Flooding at the National Archives Building
TEXT of Archivist's remarks on June 26, 2006, regarding the flooding at the National Archives Building in Washington.
Good afternoon, ladies and gentlemen. Good afternoon, friends of the National Archives Assembly.
My role today is a very simple one, which is to say a few words and get off the stage quickly so we can go on to the proceedings of the town hall and that I would have done, except I wanted to convey some information that I think most of you have had in one form or another but perhaps can use some more specifics on.
Last night’s rains have resulted in a power outage and serious flooding at Archives I, and, as you know, we closed the building today.
Because of clogged storm drains along Constitution Avenue, water entered Archives I through the east and west driveways. And because of a Pepco power outage, which also affected a number of other Federal buildings in the area, our pumps were not able to remove the water as it came in.
As a result, there has been water damage in the moat, the sub-basement and some parts of the basement level. The William McGowan Theater, which I saw this morning as I walked through it, also suffered significant damage by flood waters as high as the stage and a few rows of seats.
Emergency power is now on in the building, and the sprinkler and security systems are, I’m happy to say, continuing to be operational.

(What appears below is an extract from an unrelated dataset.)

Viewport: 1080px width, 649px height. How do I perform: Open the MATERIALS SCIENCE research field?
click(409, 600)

As of noon today, emergency crews were continuing to pump out water in the sub-basement, so the electrical equipment located there, in the sub-basement, can be restarted to restore our air handling system throughout the building.

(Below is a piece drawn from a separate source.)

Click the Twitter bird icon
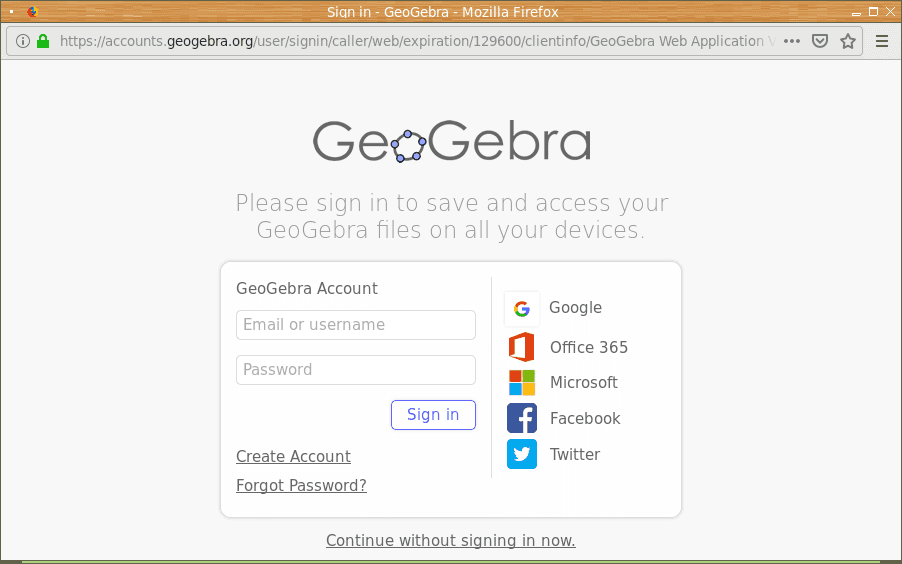The height and width of the screenshot is (564, 902). pyautogui.click(x=522, y=454)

Our key conservators have already been in the building, and preliminary inspection showed that there appears to be no water damage, I stress no water damage, to any records, any records, in our extensive holdings. The conservators are making preparations for continued on-site monitoring to assure protection of the records in our holdings. And we will be bringing in outside experts to cope with the water damage.
Finally, we are all grateful to the facilities staff and other NARA staff who remained throughout the night at their post to contain the damage. When I got there early this morning, they were working away. Their continued efforts are helping to make the building safe not only for the vital records stored there, but for staff, researchers, visitors. And just for any of them who happen to be within earshot of this, I want to thank them properly.